▶ What needs to be done: Please copy each line of the listing below in which the word "Україні" appears.
──────── Entries supplied ────────
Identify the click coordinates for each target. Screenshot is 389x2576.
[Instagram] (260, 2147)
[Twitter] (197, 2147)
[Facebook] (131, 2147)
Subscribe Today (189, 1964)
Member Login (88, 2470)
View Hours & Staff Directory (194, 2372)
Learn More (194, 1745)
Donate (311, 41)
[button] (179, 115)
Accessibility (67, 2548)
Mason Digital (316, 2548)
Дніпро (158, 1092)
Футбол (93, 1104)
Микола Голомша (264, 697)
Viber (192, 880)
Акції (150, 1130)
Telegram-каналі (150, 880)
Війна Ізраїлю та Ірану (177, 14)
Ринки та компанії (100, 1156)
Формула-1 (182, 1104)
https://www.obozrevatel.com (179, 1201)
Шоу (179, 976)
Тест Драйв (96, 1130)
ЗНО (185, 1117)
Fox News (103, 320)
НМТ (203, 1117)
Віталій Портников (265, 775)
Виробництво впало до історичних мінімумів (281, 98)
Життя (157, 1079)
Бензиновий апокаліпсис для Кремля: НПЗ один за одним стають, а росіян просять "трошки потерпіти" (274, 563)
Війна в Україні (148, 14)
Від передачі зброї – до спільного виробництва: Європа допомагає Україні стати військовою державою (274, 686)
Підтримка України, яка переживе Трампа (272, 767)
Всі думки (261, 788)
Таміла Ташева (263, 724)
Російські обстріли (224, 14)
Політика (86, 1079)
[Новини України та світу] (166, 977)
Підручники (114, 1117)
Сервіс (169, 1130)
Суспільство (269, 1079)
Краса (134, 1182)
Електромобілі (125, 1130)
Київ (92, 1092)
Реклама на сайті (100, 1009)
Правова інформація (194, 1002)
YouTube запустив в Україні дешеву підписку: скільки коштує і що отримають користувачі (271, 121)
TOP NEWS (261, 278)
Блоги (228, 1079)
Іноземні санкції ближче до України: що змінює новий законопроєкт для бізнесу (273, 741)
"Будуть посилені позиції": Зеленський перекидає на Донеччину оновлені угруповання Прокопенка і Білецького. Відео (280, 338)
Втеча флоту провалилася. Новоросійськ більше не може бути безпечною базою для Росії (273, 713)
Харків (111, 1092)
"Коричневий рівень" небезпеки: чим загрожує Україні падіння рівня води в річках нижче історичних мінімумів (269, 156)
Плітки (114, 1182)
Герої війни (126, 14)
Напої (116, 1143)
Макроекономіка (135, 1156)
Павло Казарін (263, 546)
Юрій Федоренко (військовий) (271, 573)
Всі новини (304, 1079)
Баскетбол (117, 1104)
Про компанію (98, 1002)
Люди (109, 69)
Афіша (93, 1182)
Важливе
────────
▶ Result:
Війна в Україні (148, 14)
Від передачі зброї – до спільного виробництва: Європа допомагає Україні стати військовою державою (274, 686)
YouTube запустив в Україні дешеву підписку: скільки коштує і що отримають користувачі (271, 121)
"Коричневий рівень" небезпеки: чим загрожує Україні падіння рівня води в річках нижче історичних мінімумів (269, 156)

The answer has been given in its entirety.